Environment Inference for Learning Generalizable Dynamical System
This addresses the challenge of handling environmental differences in dynamical systems analysis for domains like large public datasets and privacy-sensitive applications, but it is incremental as it builds on existing generalization techniques.
The paper tackles the problem of generalizing data-driven methods for dynamical systems across environments without requiring environment labels, which are often unavailable, by proposing DynaInfer, a method that infers environment specifications from prediction errors, and results show it outperforms existing techniques and converges rapidly to true labels.
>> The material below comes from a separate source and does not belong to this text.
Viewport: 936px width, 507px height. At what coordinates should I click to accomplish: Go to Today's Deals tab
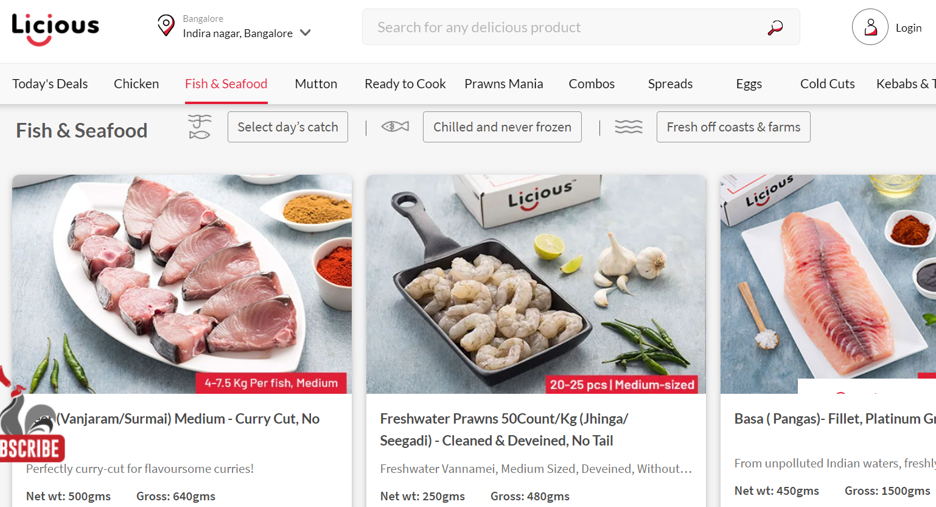(50, 84)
Data-driven methods offer efficient and robust solutions for analyzing complex dynamical systems but rely on the assumption of I.I.D. data, driving the development of generalization techniques for handling environmental differences. These techniques, however, are limited by their dependence on environment labels, which are often unavailable during training due to data acquisition challenges, privacy concerns, and environmental variability, particularly in large public datasets and privacy-sensitive domains. In response, we propose DynaInfer, a novel method that infers environment specifications by analyzing prediction errors from fixed neural networks within each training round, enabling environment assignments directly from data. We prove our algorithm effectively solves the alternating optimization problem in unlabeled scenarios and validate it through extensive experiments across diverse dynamical systems. Results show that DynaInfer outperforms existing environment assignment techniques, converges rapidly to true labels, and even achieves superior performance when environment labels are available.